● **Goal of the exercise**: Every line in the records below with the string "will" is to be copied out.

● **Material for this exercise**:
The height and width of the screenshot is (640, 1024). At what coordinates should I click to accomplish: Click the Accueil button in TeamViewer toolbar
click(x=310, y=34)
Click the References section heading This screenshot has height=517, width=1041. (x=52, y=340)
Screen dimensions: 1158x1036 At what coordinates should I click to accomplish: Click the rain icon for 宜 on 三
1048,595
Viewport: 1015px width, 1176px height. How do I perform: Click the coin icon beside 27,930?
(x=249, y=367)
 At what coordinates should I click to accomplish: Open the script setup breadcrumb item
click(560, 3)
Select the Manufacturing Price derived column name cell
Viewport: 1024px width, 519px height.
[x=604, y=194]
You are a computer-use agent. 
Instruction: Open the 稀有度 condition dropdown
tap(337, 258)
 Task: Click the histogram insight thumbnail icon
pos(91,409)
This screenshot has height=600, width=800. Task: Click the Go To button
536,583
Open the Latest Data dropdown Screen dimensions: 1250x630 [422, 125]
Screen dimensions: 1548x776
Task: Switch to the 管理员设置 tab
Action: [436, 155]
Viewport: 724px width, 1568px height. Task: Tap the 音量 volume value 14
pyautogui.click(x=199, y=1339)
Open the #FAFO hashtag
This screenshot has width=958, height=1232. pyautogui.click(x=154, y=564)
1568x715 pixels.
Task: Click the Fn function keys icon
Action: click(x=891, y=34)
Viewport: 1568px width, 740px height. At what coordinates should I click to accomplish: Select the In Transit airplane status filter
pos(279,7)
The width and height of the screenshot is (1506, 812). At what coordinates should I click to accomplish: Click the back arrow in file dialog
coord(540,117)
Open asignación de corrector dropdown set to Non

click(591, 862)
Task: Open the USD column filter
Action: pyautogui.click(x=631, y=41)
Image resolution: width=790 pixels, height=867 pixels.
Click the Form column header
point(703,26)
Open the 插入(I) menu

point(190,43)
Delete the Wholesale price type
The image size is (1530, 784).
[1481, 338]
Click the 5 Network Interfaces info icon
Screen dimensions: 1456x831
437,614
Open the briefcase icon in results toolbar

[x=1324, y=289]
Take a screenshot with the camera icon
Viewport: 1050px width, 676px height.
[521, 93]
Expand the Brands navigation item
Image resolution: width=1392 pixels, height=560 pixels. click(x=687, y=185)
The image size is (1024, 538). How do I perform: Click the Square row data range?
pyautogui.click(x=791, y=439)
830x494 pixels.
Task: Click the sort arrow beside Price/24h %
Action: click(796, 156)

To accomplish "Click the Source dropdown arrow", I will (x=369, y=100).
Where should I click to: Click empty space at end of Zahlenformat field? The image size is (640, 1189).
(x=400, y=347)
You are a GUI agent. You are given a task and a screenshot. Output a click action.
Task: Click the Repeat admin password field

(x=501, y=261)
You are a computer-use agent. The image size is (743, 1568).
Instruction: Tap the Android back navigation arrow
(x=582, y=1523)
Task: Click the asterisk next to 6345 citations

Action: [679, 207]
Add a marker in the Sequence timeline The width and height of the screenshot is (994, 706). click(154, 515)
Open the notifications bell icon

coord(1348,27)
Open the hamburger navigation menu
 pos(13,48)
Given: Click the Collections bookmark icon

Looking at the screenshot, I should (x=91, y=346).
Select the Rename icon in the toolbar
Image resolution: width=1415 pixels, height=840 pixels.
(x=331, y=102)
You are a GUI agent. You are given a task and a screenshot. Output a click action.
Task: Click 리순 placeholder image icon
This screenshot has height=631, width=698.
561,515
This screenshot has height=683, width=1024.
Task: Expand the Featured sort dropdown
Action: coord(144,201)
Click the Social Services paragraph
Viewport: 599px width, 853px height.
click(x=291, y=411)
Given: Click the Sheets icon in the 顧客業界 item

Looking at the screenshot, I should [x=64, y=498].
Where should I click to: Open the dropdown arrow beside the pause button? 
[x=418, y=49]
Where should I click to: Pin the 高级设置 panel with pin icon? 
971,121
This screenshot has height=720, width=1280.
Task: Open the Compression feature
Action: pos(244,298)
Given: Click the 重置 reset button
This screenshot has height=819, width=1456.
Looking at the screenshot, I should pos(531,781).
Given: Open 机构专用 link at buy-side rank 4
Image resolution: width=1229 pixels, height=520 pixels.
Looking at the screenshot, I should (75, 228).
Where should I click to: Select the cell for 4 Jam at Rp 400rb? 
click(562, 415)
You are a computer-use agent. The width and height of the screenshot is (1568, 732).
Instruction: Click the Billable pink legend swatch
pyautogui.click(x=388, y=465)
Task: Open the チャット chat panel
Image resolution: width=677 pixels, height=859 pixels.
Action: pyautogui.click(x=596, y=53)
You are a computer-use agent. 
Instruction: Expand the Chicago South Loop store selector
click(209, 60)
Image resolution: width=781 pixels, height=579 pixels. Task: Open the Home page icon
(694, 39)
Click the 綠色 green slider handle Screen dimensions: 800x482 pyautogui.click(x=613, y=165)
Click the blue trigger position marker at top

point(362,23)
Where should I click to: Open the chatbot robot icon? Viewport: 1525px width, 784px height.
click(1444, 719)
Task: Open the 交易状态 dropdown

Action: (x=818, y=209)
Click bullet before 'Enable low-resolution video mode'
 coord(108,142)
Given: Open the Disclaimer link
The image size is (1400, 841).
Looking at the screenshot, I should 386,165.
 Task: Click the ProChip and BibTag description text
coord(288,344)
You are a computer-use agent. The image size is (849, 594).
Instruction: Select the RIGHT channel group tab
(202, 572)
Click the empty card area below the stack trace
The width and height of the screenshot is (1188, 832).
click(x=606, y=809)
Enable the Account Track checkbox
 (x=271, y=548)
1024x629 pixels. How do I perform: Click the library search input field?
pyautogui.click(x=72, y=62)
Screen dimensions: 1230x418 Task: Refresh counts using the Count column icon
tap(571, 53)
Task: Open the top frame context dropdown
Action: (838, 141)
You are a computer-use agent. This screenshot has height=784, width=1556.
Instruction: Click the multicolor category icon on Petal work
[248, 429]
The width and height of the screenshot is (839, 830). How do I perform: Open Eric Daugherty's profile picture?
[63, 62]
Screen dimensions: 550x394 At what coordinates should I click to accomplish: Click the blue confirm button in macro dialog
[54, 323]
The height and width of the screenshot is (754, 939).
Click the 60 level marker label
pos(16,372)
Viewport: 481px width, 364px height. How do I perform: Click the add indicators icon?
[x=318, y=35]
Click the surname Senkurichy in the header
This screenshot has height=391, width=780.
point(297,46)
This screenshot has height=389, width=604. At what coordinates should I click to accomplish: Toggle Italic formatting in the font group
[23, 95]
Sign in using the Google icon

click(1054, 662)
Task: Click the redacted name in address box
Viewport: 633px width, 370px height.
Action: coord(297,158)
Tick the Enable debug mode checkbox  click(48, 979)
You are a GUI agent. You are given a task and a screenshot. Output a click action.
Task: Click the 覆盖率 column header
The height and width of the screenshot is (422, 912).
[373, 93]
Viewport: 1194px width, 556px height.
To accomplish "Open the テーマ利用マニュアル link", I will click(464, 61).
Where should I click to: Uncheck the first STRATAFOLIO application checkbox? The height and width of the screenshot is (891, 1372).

● **Solution to this problem**:
To accomplish "Click the Source dropdown arrow", I will (x=369, y=100).
To accomplish "Open the テーマ利用マニュアル link", I will click(464, 61).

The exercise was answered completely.